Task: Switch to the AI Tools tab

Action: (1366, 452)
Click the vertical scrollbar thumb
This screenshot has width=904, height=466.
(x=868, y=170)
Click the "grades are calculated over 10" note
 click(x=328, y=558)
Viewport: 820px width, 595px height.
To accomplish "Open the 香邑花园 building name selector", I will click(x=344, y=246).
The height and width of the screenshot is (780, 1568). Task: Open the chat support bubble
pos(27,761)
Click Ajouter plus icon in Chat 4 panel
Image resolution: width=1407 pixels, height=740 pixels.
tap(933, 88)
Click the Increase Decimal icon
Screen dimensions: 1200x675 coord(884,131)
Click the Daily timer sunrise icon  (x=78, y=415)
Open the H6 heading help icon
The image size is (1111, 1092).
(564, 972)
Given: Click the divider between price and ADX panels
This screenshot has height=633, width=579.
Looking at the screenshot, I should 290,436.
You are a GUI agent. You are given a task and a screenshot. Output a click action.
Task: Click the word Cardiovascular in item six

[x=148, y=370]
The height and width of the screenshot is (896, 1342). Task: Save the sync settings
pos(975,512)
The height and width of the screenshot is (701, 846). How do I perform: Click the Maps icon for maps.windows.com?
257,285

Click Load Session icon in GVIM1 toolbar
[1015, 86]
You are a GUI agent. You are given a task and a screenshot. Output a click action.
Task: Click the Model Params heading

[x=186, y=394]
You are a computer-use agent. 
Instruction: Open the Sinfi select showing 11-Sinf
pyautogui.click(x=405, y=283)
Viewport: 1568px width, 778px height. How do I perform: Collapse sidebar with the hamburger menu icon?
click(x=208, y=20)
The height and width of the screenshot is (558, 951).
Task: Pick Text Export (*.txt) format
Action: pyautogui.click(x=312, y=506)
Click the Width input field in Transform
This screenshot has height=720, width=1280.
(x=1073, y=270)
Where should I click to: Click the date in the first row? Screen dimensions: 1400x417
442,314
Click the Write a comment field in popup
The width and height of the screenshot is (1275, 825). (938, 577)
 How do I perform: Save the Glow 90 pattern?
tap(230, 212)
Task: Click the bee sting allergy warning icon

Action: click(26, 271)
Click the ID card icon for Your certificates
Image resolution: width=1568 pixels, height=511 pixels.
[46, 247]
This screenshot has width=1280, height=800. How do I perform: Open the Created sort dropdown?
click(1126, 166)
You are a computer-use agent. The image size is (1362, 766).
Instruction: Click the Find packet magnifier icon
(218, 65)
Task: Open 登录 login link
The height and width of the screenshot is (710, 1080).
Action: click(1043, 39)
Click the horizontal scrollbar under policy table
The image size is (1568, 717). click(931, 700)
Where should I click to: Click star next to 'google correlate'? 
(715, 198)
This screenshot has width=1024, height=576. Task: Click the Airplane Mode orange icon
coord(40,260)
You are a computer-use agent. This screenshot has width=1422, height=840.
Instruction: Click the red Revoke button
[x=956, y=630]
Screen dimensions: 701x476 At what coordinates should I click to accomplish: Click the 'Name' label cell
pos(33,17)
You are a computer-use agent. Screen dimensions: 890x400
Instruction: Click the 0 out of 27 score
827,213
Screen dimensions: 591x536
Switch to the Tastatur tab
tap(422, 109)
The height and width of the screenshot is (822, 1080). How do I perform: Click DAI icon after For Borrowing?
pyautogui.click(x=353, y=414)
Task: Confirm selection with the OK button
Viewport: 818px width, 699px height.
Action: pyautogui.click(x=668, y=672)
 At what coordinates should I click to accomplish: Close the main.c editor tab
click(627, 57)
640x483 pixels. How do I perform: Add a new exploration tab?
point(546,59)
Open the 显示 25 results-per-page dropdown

*Task item*:
Copy out each line of the data above, exactly, if it lies between the line holding "How do I perform: Save the Glow 90 pattern?" and the line holding "You are a computer-use agent. The", inclusive; copy no other line.

*Answer*:
 How do I perform: Save the Glow 90 pattern?
tap(230, 212)
Task: Click the bee sting allergy warning icon

Action: click(26, 271)
Click the ID card icon for Your certificates
Image resolution: width=1568 pixels, height=511 pixels.
[46, 247]
This screenshot has width=1280, height=800. How do I perform: Open the Created sort dropdown?
click(1126, 166)
You are a computer-use agent. The image size is (1362, 766).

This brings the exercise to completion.